The southern town of Leogane was completely under water, said Philippe Joseph, a civil defense official, who said water was three meters (10 feet) deep in parts of the town.
“We are going to have more victims because of the floods and mudslides, but we cannot yet reach the communities most affected,” he told AFP.
In Port-au-Prince, Haitians were up to their ankles in water in some of the huge refugee camps that have grown up around the city since a devastating earthquake that killed 250,000 people in January.
But the canvas and tarpaulin shelters that hundreds of thousands of people call home appeared to have withstood the storm better than expected, thanks to pre-storm preparations, including hastily dug drainage ditches and sandbag barriers.
“So fortunately for them we can say that they appear to have made it through,” Andrea Koppel of the American Red Cross told CNN. However, six people were reported killed in floods and house collapses elsewhere in Haiti.
Two of the dead were in Leogane, two more died in the towns of Beaumont and de Leon near the city of Jeremie, and a fifth died in the town of Anglais, Haitian media reported.
A sixth person was reported killed Thursday before the storm hit as he tried to cross a rain-swollen river in a vehicle in Grande Anse.

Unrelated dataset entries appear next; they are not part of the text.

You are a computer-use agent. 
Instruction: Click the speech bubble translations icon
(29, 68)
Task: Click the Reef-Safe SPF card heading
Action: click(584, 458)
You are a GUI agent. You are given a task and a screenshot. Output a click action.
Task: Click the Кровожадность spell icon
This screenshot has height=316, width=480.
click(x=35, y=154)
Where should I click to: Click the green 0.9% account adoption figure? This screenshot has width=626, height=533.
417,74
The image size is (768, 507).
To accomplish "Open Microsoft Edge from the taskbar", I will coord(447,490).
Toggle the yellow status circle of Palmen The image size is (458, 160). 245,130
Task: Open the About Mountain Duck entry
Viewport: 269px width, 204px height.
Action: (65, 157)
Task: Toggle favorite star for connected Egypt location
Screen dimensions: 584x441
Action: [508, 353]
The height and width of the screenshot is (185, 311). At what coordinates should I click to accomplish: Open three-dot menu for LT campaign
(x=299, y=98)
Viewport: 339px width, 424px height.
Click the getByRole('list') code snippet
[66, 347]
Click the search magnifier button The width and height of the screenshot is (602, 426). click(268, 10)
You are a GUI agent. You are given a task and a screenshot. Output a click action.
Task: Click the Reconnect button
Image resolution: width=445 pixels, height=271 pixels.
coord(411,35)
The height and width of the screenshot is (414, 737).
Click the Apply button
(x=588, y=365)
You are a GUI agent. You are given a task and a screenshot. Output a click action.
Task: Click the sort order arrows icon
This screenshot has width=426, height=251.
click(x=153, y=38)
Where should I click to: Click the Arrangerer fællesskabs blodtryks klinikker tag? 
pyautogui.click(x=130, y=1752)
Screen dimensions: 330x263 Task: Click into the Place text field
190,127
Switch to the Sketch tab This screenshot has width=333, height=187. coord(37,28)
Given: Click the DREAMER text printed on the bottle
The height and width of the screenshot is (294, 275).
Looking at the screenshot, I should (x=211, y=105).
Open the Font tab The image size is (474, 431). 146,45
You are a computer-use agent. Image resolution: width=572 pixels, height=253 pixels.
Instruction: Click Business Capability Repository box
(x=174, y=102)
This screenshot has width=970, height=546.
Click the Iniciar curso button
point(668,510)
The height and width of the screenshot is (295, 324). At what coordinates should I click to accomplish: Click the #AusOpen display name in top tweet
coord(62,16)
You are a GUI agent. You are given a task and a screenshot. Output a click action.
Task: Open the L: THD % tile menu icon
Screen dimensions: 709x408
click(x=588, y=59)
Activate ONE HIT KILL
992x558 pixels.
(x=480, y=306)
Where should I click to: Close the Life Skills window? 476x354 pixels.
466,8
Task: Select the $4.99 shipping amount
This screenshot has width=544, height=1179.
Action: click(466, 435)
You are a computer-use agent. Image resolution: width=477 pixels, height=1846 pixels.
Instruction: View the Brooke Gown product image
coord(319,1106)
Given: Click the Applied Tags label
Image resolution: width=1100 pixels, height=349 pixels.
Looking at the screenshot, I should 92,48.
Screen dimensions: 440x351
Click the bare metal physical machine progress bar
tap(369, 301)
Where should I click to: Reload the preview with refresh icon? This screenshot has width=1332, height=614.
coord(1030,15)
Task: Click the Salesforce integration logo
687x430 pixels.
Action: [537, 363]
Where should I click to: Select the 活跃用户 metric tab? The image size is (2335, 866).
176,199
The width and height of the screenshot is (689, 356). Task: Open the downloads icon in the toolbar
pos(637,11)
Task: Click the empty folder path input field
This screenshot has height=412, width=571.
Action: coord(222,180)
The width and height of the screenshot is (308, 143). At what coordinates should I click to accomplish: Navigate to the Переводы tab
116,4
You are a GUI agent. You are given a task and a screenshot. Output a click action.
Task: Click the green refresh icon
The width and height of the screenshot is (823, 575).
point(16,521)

Many smaller towns in western Haiti were cut off from the outside world after flooding damaged already neglected roads in rural areas that were difficult to pass in good weather.
The government said it had taken steps to accommodate as many as 100,000 people in schools, churches and hospitals — a fraction of the 1.3 million left homeless by January’s earthquake.
The US State Department quoted Haiti’s Department of Civil Protection as estimating that 50 percent of the people living in resettlement camps “did leave of their own accord” to safer housing.
The center of Tomas was 30 miles (50 kilometers) north northwest of Grand Turk Island early Saturday, the Miami-based National Hurricane Center (NHC) said.
The storm, packing maximum winds of 70 miles (110 kilometers) per hour, was passing over Turks and Caicos at 24 kilometers (15 miles) per hour.
The broad storm front, however, was still dumping rain on the island of Hispaniola, shared by Haiti and the Dominican Republic, parts of which could see five to 10 inches (12.5 to 25 centimeters) of rain, the NHC warned, with 15 inches (38 centimeters) in isolated spots.
“These rains could cause life-threatening flash floods and mud slides over mountainous terrain,” it added.
Tomas threatened further havoc in impoverished Haiti just as it battles a growing cholera outbreak that has killed 442 people.